▶ Exercice court 1: Traduisez en anglais la phrase suivante du texte sur la littérature amérindienne : « Il ne lui reste plus que son grand-père dont on ne saurait dire s'il est proche. »
▶ Exercice court 2: Prolongez le texte sur la littérature amérindienne à partir de sa dernière phrase.

Littérature amérindienne II, le retour ! Depuis mon mémoire sur le sujet, c'est-à-dire il y a deux ans, je n'y avais plus retouché. Pas tellement de façon consciente mais il faut croire que je suis tombée dans le même triangle des Bermudes que tous les post-mémoires ou post-thèses : un besoin de lire ailleurs si on y est. Et puis, on revient toujours à ses premières amours voire, dans le cas présent, j'en reviens aux sources de mes premières amours puisque La maison de l'aube, publié en 1966 est considéré comme LE roman marquant de la renaissance amérindienne littéraire. 

Il y est question d'Abel, un jeune métis dont on ignore qui est le père : peut-être un Navajo, un Sia ou un Isleta ? Il ne lui reste plus que son grand-père dont on ne saurait dire s'il est proche. Abel glisse sur le flot de la vie : tantôt en communion avec une nature aride, solitaire, tantôt dans l'impossibilité de communiquer avec les hommes, dans l'impossibilité d'être en adéquation avec cette vie et ce monde. Cette quasi-absurdité le conduit à tuer un "homme blanc" - non pas l'homme blanc habituel des récits amérindiens mais un albinos, étranger et étrangeté par excellence - et à vivre une errance chaotique à Los Angeles après son séjour en prison. Des tours et détours, des rencontres et bien des déboires pour finir, peut-être, par rentrer chez lui

Décidément, certains éléments de la littérature amérindienne ne trompent pas : le topos du métis comme protagoniste, symbole de l'errance identitaire, l'importance d'une narration fragmentée et cyclique, l'image répétée du tambour comme cercle de vie, l'impossibilité de communiquer, la figure de l'aïeul... Que d'éléments qu'il me semble avoir lus bien des fois chez bien auteurs amérindiens, à chaque fois selon des nuances et des modalités différentes. A chaque fois, aussi, traités avec plus ou moins de talent stylistique.

▶ Extrait de données:
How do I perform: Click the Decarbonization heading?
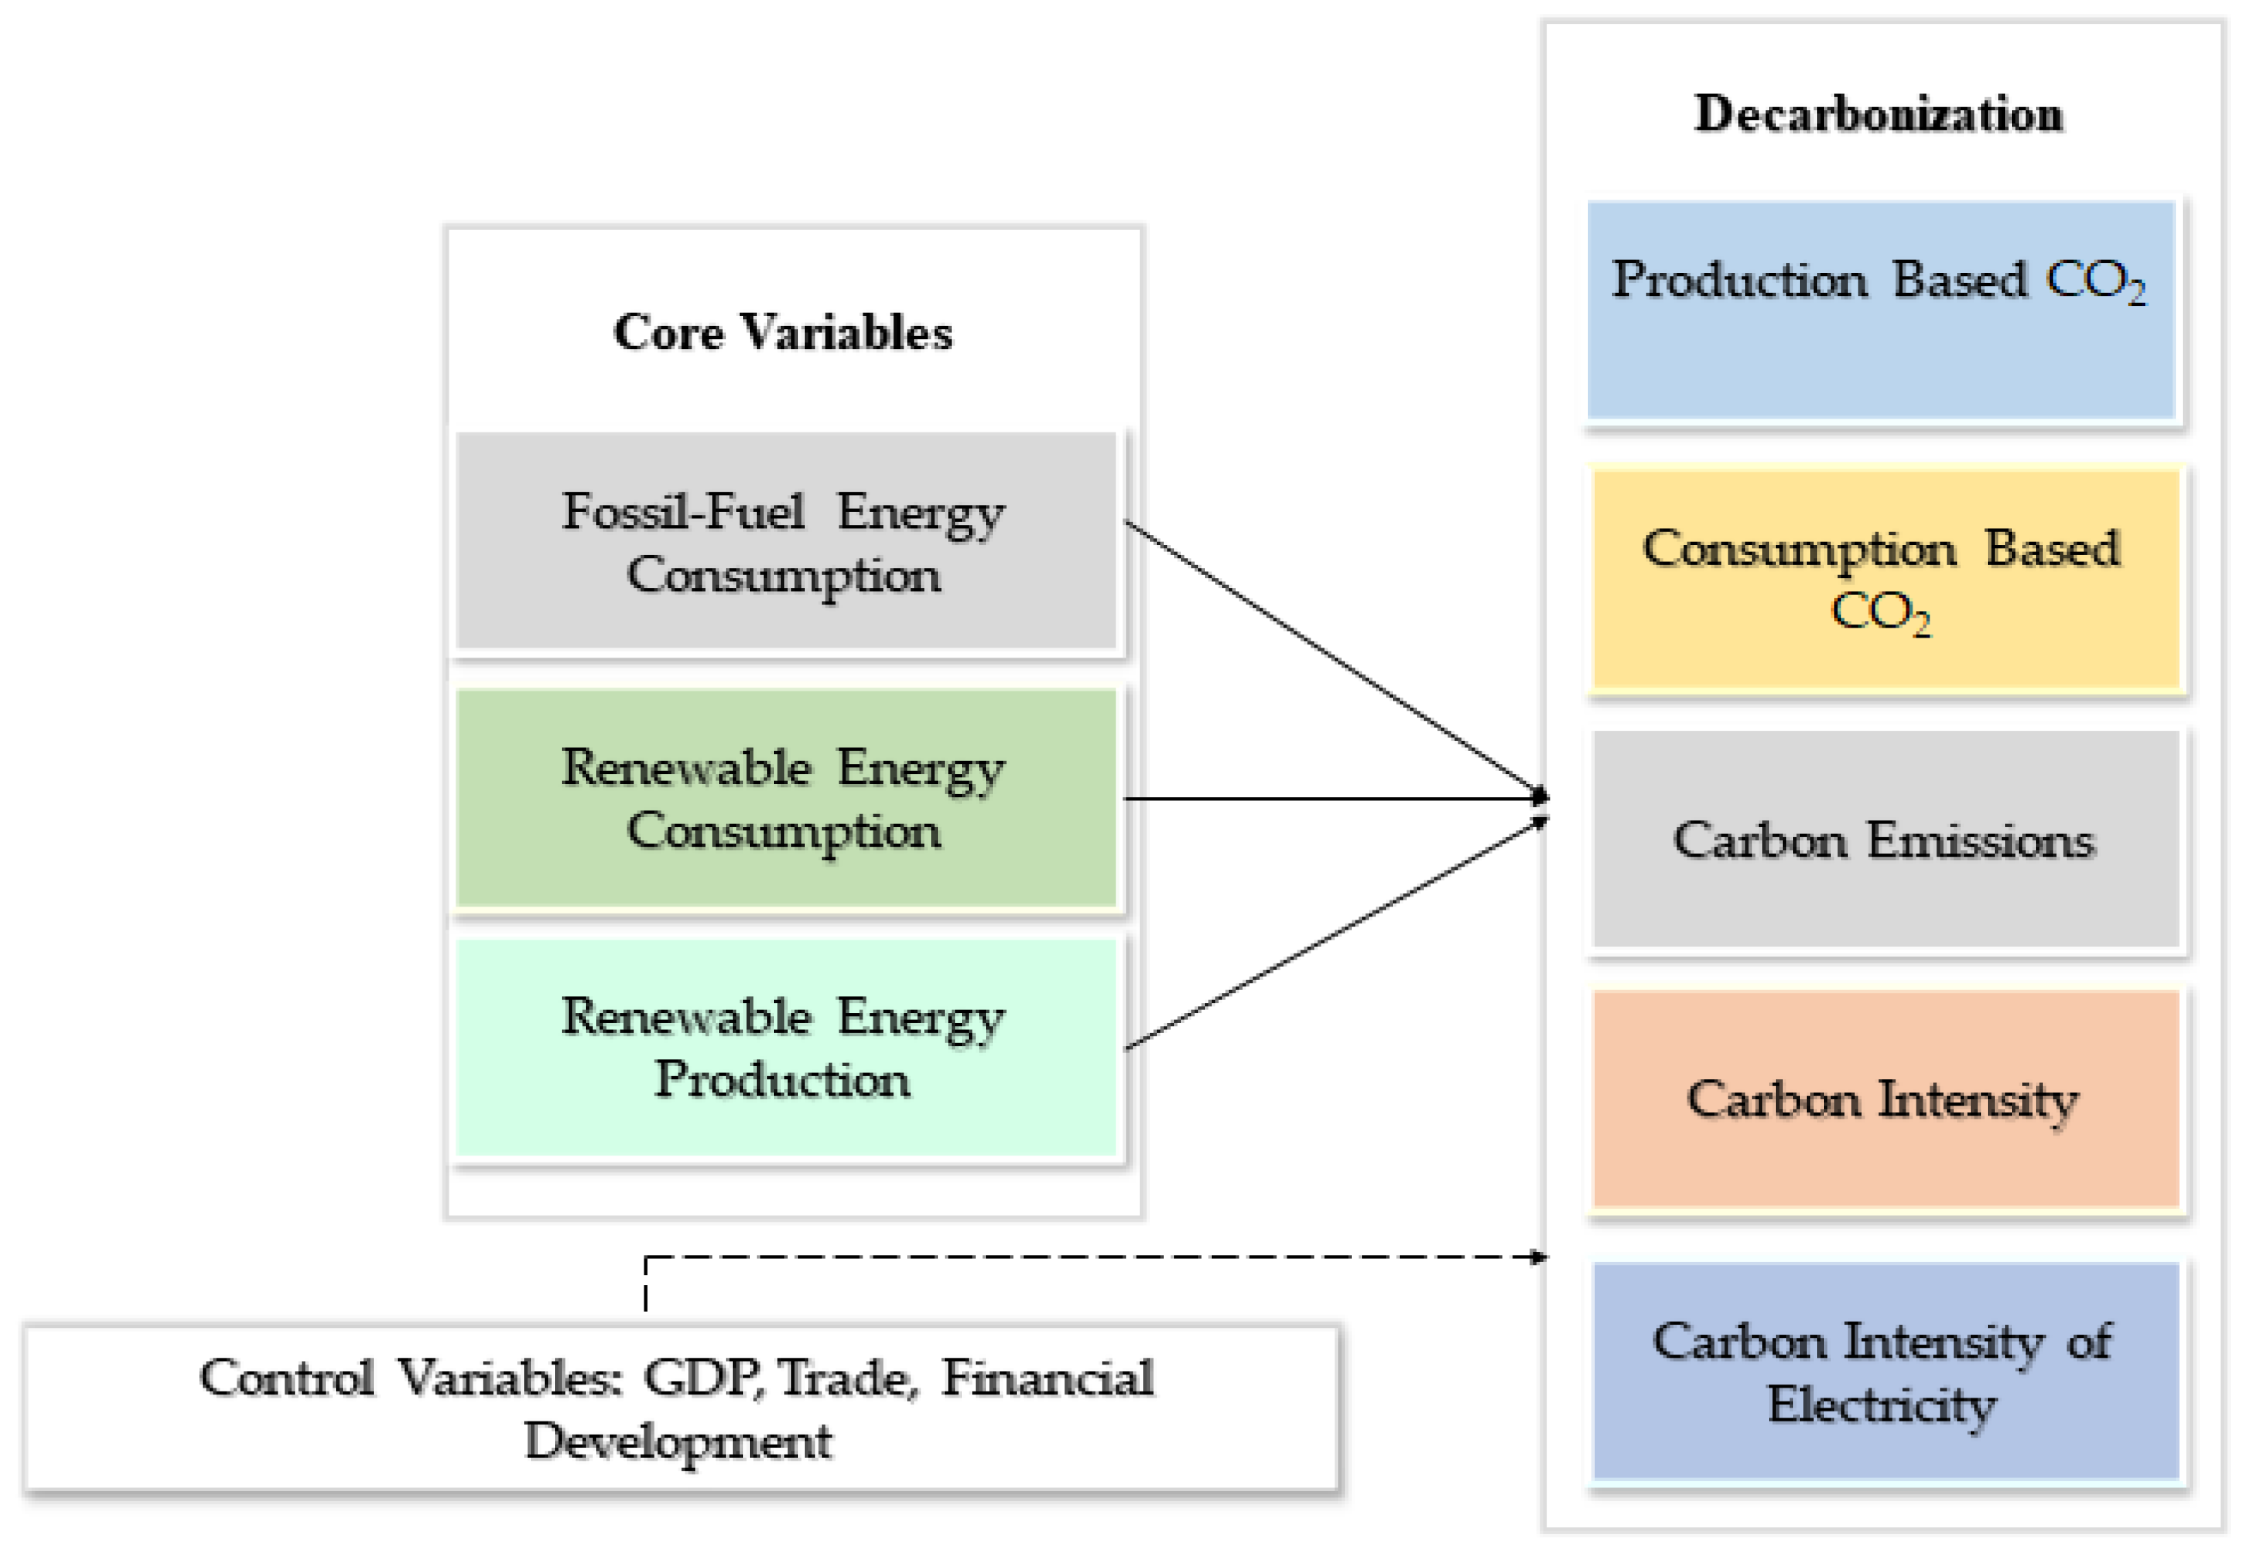coord(1878,115)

▶ Bonne réponse 1: All he has left is his grandfather, and there is no telling whether the two of them are close.

▶ Bonne réponse 2:
Je ne vous cache pas avoir ressenti une petite pointe de déception au cours de ma lecture. C'est qu'on commence à être exigeant, à force de connaître un peu mieux les ficelles... Il m'a fallu me rappeler à plusieurs reprises que tout ce qui est devenu, aujourd'hui, un cliché était vierge à l'époque d'écriture de Scott Momaday. Il a été le précurseur de tout un renouveau aussi bien littéraire qu'identitaire. Ce statut de défricheur à ses deux revers, comme toute médaille : d'une part on ne peut que saluer l'inventivité et la prescience, d'autre part, on ne peut s'empêcher de relever quelques maladresses, quelques lourdeurs, quelques tentatives un peu hasardeuses. La principale difficulté de lecture, à cet égard, réside à mon sens dans une fragmentation encore malhabile et donc parfois pénible. Autant j'avais adoré la fragmentation virtuose de Ceremony chez Leslie Marmon Silko, pourtant très ardue, abrupte, et qui ne rend donc pas la lecture aisée, autant la fragmentation de Momaday m'a paru moins à propos à de nombreuses reprises, moins subtile dans ce qu'elle ambitionnait de mettre en lumière. Le récit de La maison de l'aube est honnêtement moins fort et moins passionnant que celui de Ceremony, de manière générale - Je précise que je me permets cette comparaison car les deux romans écrits à une dizaine d'années d'intervalle ont une histoire très similaire. Ils poussent même le vice jusqu'à situer le récit dans la même région des USA. Il faut croire que Marmon Silko a particulièrement bien retenu la leçon initiée par Momaday pour la transcender de façon encore plus géniale dans son propre roman dix grosses années plus tard. 

En somme, La maison de l'aube représente une excellent document pour qui, passionné de littérature amérindienne, aimerait goûter aux sources d'une flopée d'auteurs postérieurs passionnants. Il ne manque pas d'intérêt, met en lumière à la fois tous les éléments narratifs et toutes les problématiques qui seront au coeur de cette littérature riche d'Histoire et d'avenir. De nombreux morceaux sont délicieusement poétiques et font évidemment montre d'un talent indéniable. Toutefois, ce n'est certainement pas ce que j'ai lu de plus vibrant, de plus marquant de cette période de renaissance amérindienne. Quitte à choisir, je conseillerai indéniablement Ceremony de Marmon Silko !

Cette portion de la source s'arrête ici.